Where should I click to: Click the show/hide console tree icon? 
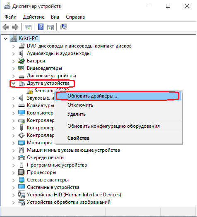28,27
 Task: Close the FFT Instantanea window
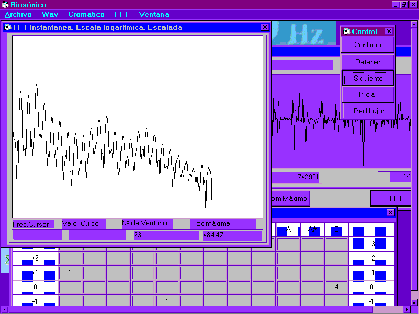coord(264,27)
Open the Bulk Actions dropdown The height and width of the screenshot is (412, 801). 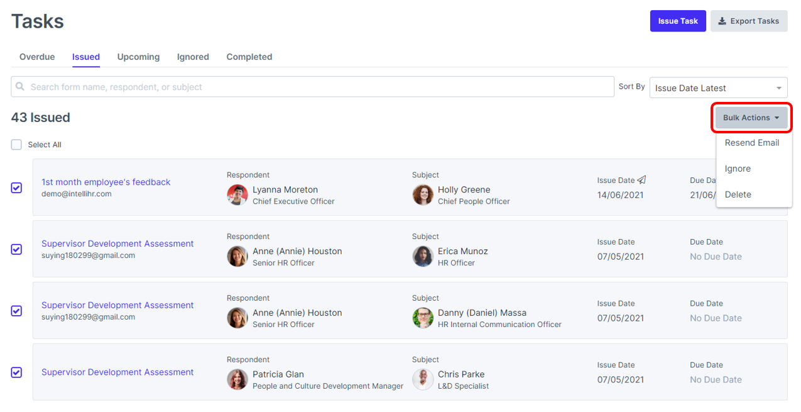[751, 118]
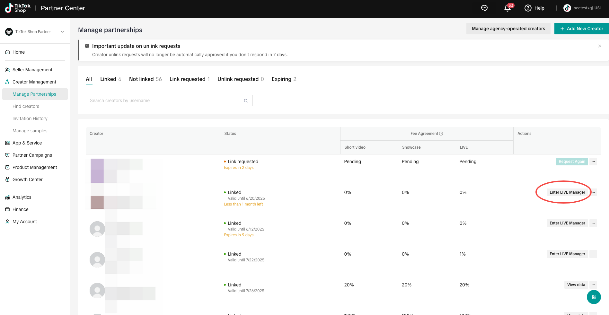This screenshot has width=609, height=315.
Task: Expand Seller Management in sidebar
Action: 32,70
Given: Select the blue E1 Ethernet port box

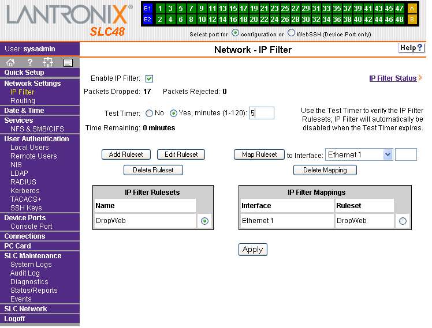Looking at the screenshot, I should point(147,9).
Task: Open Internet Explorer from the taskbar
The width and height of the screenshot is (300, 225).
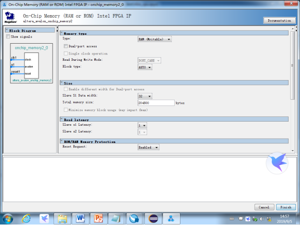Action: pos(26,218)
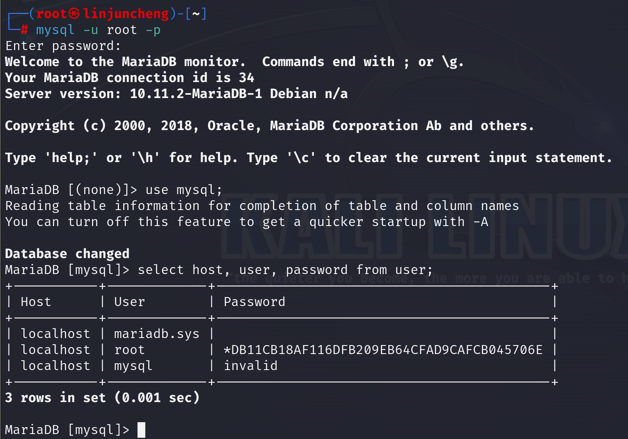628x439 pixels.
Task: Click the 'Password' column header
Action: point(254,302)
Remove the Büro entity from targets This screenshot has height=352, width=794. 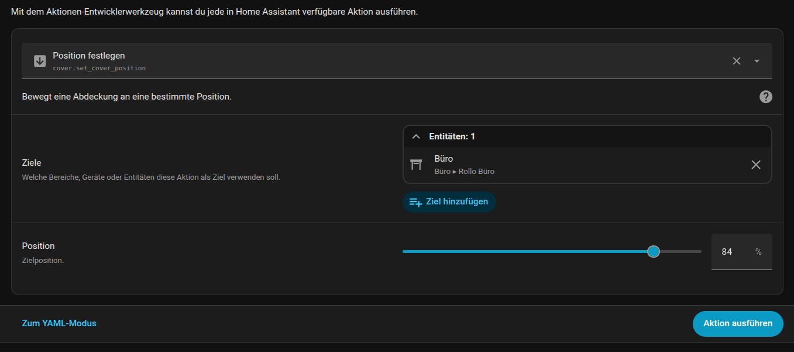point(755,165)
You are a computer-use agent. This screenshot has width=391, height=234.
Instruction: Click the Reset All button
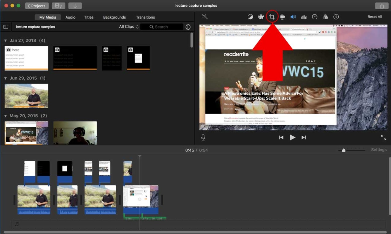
.....
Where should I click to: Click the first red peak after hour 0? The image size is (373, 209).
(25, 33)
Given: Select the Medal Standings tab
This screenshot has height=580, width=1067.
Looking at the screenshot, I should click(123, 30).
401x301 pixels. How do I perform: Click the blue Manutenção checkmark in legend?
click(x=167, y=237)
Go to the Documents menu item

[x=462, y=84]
.....
Work to be completed
Your answer must consist solely of the lines above between the line holding "You are a computer-use" and the line holding "Instruction: Click the Reset All button", inclusive, copied exactly.

Solution
You are a computer-use agent. This screenshot has width=391, height=234.
Instruction: Click the Reset All button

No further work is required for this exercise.